Learning Continuous Control Actions for Robotic Grasping with Reinforcement Learning

2020 
Robots are nowadays increasingly required to deal with (partially) unknown tasks and situations. The robot has, therefore, to adapt its behavior to the specific working conditions. Classical control methods in robotics require manually programming all actions of a robot. While very effective in fixed conditions, such model-based approaches cannot handle variations, demanding tedious tuning of parameters for every new task. Reinforcement learning (RL) holds the promise of autonomously learning new control policies through trial-and-error. However, RL approaches are prone to learning with high samples, particularly for continuous control problems. In this paper, a learning-based method is presented that leverages simulation data to learn an object manipulation task through RL. The control policy is parameterized by a neural network and learned using modern Proximal Policy Optimization (PPO) algorithm.
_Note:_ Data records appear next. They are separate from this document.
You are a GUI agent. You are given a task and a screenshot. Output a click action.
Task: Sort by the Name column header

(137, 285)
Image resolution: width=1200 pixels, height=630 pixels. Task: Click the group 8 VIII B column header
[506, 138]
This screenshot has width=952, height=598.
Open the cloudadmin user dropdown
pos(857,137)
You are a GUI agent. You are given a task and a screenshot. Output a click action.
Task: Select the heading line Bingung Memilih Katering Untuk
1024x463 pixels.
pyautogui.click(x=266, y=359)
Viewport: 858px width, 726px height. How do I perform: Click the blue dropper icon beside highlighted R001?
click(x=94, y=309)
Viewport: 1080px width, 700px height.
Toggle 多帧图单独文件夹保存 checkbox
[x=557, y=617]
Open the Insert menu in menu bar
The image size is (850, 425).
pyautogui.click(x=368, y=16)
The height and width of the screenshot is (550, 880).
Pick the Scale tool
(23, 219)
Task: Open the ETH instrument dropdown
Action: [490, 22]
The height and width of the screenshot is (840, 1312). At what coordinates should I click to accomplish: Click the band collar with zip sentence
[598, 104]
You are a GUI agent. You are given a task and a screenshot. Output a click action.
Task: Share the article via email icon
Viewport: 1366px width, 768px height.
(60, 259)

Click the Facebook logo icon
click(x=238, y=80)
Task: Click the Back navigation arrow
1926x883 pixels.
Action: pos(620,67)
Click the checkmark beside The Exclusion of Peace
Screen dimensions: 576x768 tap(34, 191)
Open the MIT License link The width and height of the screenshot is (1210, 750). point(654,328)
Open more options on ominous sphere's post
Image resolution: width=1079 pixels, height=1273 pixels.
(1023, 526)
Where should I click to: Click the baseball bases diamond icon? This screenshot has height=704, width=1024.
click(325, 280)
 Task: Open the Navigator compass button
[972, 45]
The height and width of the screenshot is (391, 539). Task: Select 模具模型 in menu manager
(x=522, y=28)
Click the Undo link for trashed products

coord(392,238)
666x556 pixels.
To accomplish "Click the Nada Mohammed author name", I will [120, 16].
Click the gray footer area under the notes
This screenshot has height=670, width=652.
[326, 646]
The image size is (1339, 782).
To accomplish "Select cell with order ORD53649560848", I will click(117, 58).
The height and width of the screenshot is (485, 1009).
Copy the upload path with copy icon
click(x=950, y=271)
A dense reward function has been designed for the task to enable efficient learning of an agent. The proposed approach is trained entirely in simulation (exploiting the MuJoCo environment) from scratch without any demonstrations of the task. A grasping task involving a Franka Emika Panda manipulator has been considered as the reference task to be learned. The task requires the robot to reach the part, grasp it, and lift it off the contact surface. The proposed approach has been demonstrated to be generalizable across multiple object geometries and initial robot/parts configurations, having the robot able to learn and re-execute the target task.